Who invented NFTs?: A brief history of nonfungible tokens
As mentioned, the story took off with colored coins, which were created to represent and manage ownership of real-world assets on the blockchain. They were different from Bitcoin (BTC) because of the “nonfungible” element that provided them with a unique utility.
Demonstrating a humongous leap in Bitcoin’s capabilities, colored coins were composed of tiny fractions of a Bitcoin, which could be as minuscule as a satoshi. Use cases of colored coins, such as the representation of property, coupons, or usage as digital collectibles, subscriptions, shares and access tokens, helped people realize the potential of blockchains for issuing assets.
Bitcoin, however, was never intended to be used as a database for tokens, which meant that colored coins just remained at the concept level. However, the development did set off a series of experiments that culminated in NFTs. The first of the NFTs was “Quantum,” as mentioned before, an octagon-shaped animation. The arrival of Ethereum provided NFTs with the platform they required to flourish.
A major project of this period that enabled the development of digital assets was The Counterparty platform built on Bitcoin. A spectrum of “Rare Pepes” NFTs was released on The Counterparty, initiating the use case of NFT as artwork. “Spells of Genesis,” created on Ethereum, was another big NFT project after The Counterparty.

EXERCISES TO COMPLETE
a) Answer each question from the passage on the history of NFTs:
(i) What was the first NFT, and what form did it take?
(ii) On which platform were the "Rare Pepes" NFTs released?
(iii) How small could the fractions of a Bitcoin that made up colored coins be?
b) According to the passage on the history of NFTs, why did colored coins remain only at the concept level?

DATA FOR ANALYSIS
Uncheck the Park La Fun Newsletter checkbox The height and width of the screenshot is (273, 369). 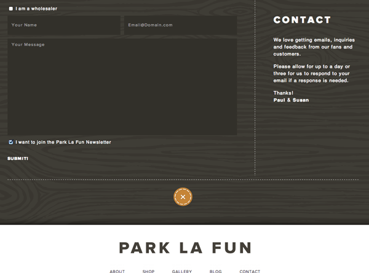(11, 142)
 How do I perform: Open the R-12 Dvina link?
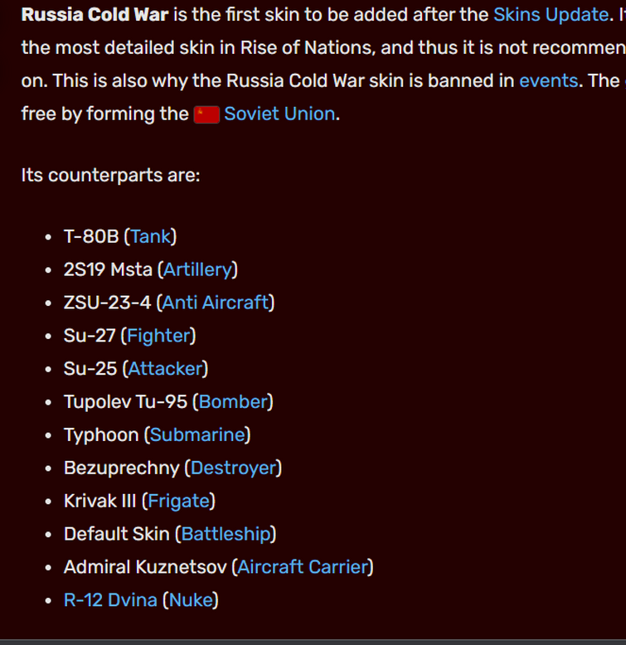click(x=110, y=600)
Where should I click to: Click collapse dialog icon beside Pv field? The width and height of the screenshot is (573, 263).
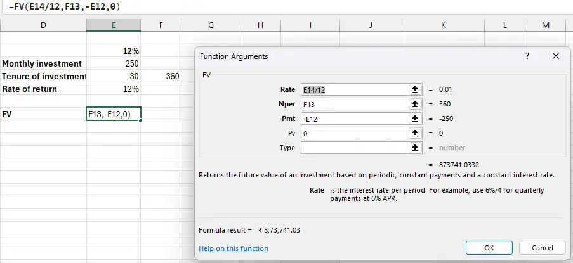coord(415,134)
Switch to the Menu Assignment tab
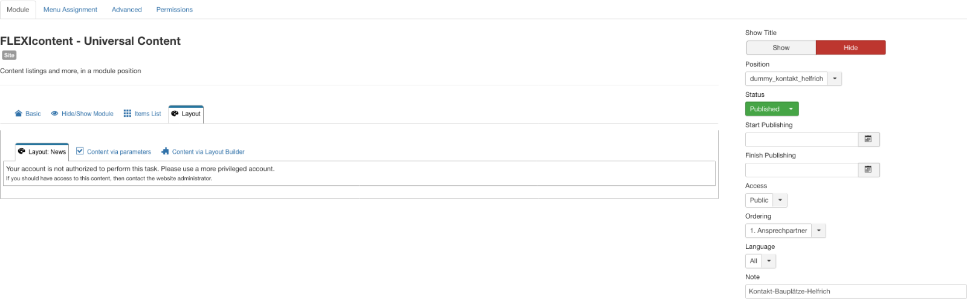Viewport: 967px width, 302px height. point(70,10)
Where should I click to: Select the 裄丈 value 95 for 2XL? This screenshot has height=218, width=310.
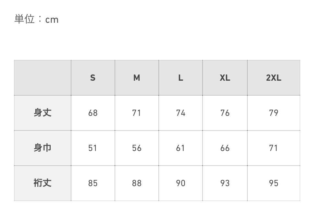[274, 183]
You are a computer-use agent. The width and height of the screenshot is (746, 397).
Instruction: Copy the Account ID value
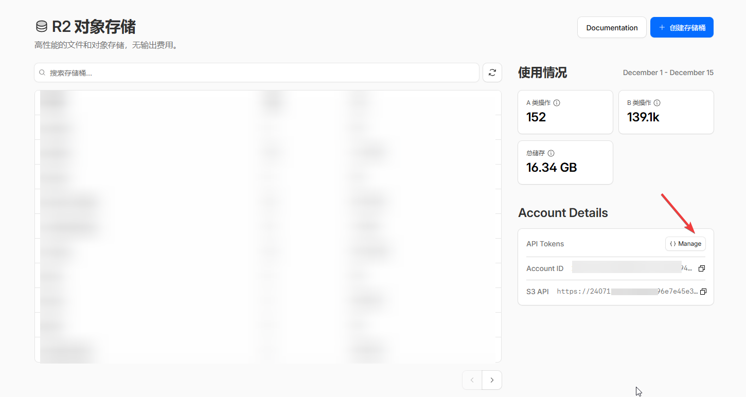[x=702, y=268]
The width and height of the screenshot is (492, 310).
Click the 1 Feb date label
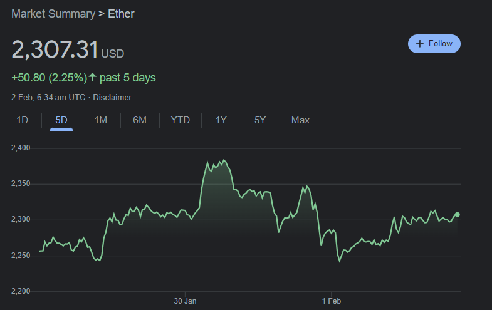click(x=332, y=301)
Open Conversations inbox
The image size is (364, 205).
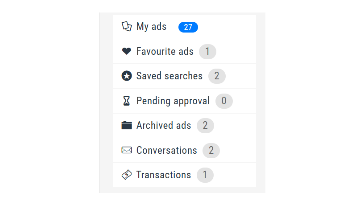184,150
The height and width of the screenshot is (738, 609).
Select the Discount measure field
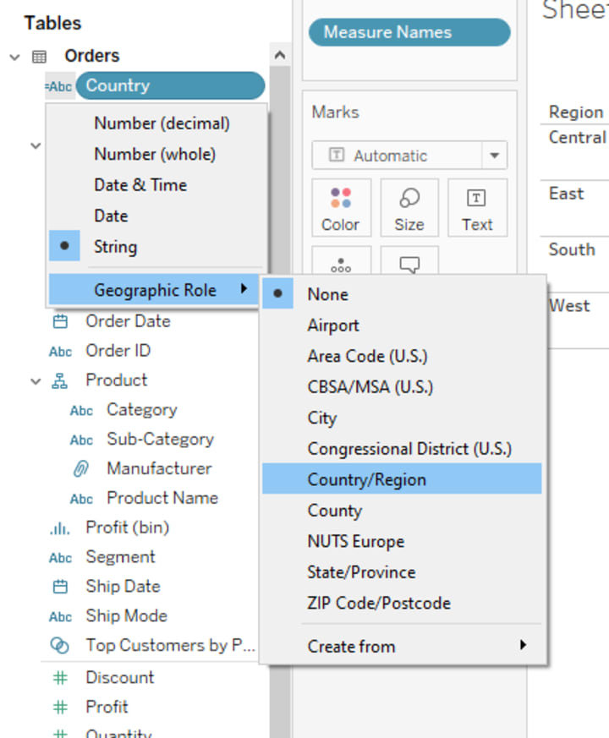(119, 677)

ANSWERS BY ITEM NUMBER
a)
(i) The first NFT was "Quantum," an octagon-shaped animation.
(ii) They were released on The Counterparty.
(iii) They could be as small as a satoshi.

b) Colored coins remained at the concept level because Bitcoin was never intended to be used as a database for tokens.